Potomac Rugby Conference
- Founded: 2012
- Sports fielded: 1 men's: 7; ;
- No. of teams: 7
- Official website: potomacrugby.org

= Potomac Rugby Conference =

The Potomac Rugby Conference is a men's intercollegiate rugby conference of the National Small College Rugby Organization.

This conference now consist of the college men rugby teams from the District of Columbia and Maryland. It previously included other teams and was also a DII conference affiliated with USA Rugby.

==Member schools==
===Current members===

| School | Location |
|---|---|
| Frostburg State University | Frostburg, Maryland |
| St. Mary's College of Maryland | St. Mary's City, Maryland |
| Loyola University | Baltimore |
| Johns Hopkins University | Baltimore |
| American University | Washington, D.C. |
| George Washington University | Washington, D.C. |
| Catholic University of America | Washington, D.C. |

===Former members===

| School | Location | Current Conference |
|---|---|---|
| Salisbury University | Salisbury, Maryland | Chesapeake Collegiate Rugby Conference |
| Georgetown University | Washington, D.C. | Chesapeake Collegiate Rugby Conference |
| Mount Saint Mary's University | Emmitsburg, Maryland | Chesapeake Collegiate Rugby Conference |
| Towson University | Towson, Maryland | Chesapeake Collegiate Rugby Conference |
| Gettysburg College | Gettysburg, Pennsylvania | Eastern Pennsylvania Rugby Union |
| United States Naval Academy C Team | Annapolis, Maryland |  |

A new Division I-AA conference named Chesapeake Collegiate Rugby Conference was established to begin competition in Fall 2016, consisting of schools from the Potomac, Atlantic Coast and Cardinals Conferences. Georgetown, Mount St. Mary's, Salisbury, and Towson joined the new conference.

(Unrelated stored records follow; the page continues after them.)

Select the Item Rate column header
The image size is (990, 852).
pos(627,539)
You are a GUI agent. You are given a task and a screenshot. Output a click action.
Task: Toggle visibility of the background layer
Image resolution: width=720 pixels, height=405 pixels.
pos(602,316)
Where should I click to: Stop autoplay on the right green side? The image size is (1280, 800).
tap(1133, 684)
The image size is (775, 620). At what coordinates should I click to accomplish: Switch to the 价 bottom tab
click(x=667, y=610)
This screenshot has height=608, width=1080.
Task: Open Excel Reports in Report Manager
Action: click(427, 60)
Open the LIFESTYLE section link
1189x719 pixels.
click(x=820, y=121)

Gettysburg College transferred to the Potomac Conference in the Fall of 2016 from the Eastern Pennsylvania Rugby Union, but moved to the Mid Atlantic Rugby Conference in 2018.

== Conference champions ==

| Year | Champion |
|---|---|
| 2012 | Salisbury |
| 2013 | Mount Saint Mary's |
| 2014 | Mount Saint Mary's |
| 2015 | Towson |
| 2016 | Loyola |
| 2017 | Catholic |
| 2018 | Catholic |

Loyola took 4th place at the national championship in 2018.